The big picture is that there are 73 million Americans between 45 and 75 who are eligible to get screened, but only 68% in the 50-to-64 age group and 71% in the over-65 age group get screened. An estimated 37 million are underserved, often because of lack of insurance. If you don’t have insurance or even if you do but you are underinsured with a high deductible, you may not have money for screening—even a $35 FIT test.
There are racial disparities. This has become very apparent in the COVID-19 experience—how underserved communities, including certain racial and ethnic groups, are so much more affected by COVID-19 than others. We will soon find out how COVID-19, which stopped so much cancer screening—according to the American Cancer Society, there was a 90% drop in colonoscopies early on during the pandemic—may be affecting communities of color more than others.

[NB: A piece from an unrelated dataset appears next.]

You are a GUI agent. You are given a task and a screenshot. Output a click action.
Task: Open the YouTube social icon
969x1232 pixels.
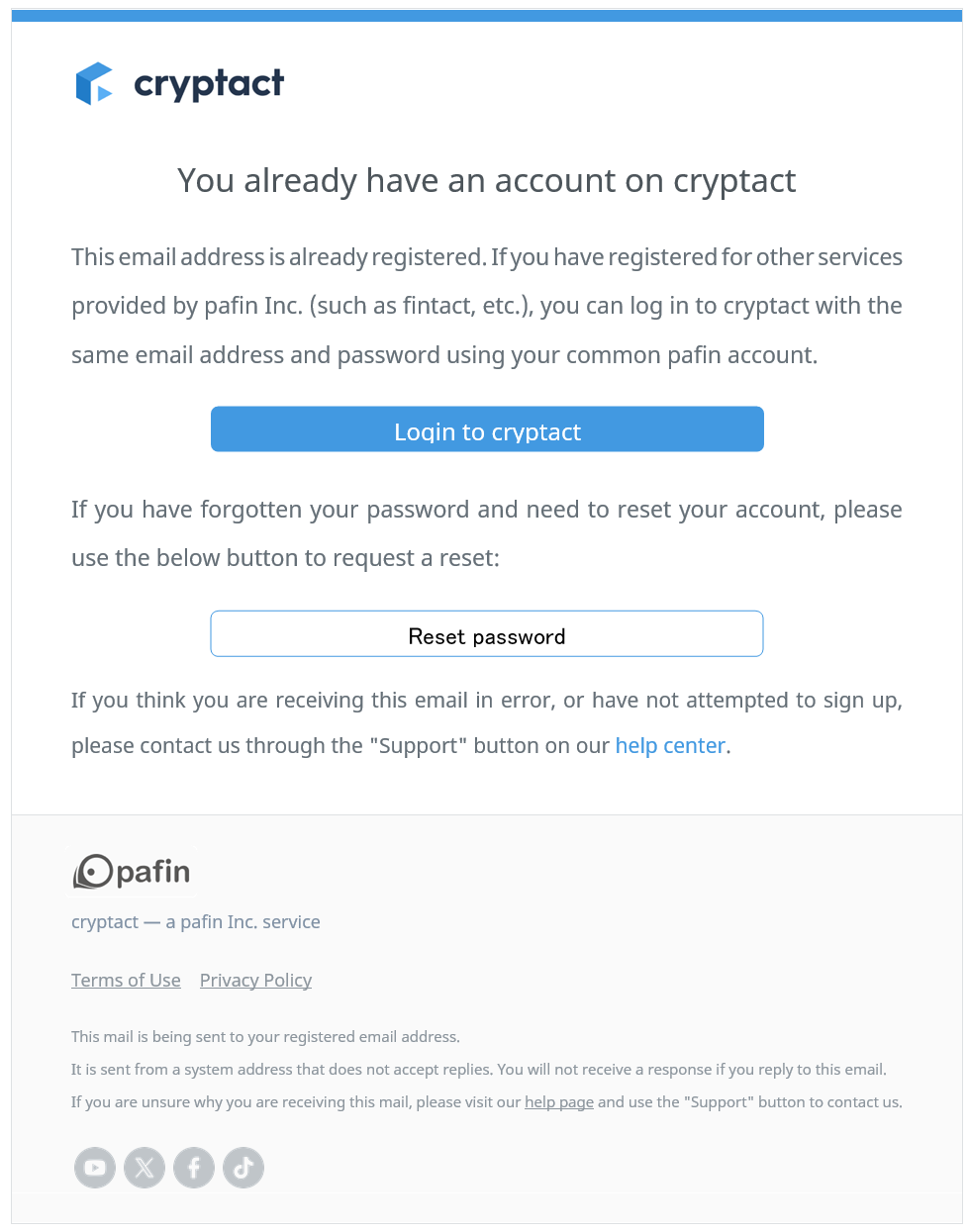(x=95, y=1168)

I would guess that it did, although we don’t have the data yet.
How is the foundation addressing these screening gaps?
We are dedicated to providing 10,000 free screenings this year, using a combination of all screening options. We are partnering with institutions in New York and across the country. This month, we launched the Give a Crap Challenge, which will provide a six-pack of beer to 100 lucky participants who participate in a free at-home test. We are fundraising—each $35 donation will provide a FIT test to someone in the underserved and underinsured community.
How does the foundation help people who have been diagnosed with colon or rectal cancer?
We have a new partnership with Backpack Health to assist patients and caregivers to organize, manage and share their health records with their health care providers and family. It can be very hard to share health records—this program allows patients to easily access and share their information with caregivers, babysitters, etc. It creates a short link that can be shared, and there’s an emergency bracelet that providers can scan and pull up pertinent information—translatable into seven languages. It’s entirely free to patients as well as to the research community.
It’s part of the nation’s first Colorectal Cancer Patient Registry. Anyone with colon or rectal cancer or facing that diagnosis is eligible to join the registry. The pseudonymized data will be anonymously shared with academic researchers all over the globe. People with colorectal cancer can be part of improving our knowledge and improving patient outcomes.
Besides screening, what other messages do you have about prevention?
Know your body, including early signs and symptoms of colorectal cancer. And remember that lifestyle can significantly impact your risk of colorectal cancer. This is one of the most preventable forms of cancer. That’s the good news—but only if we get to it early.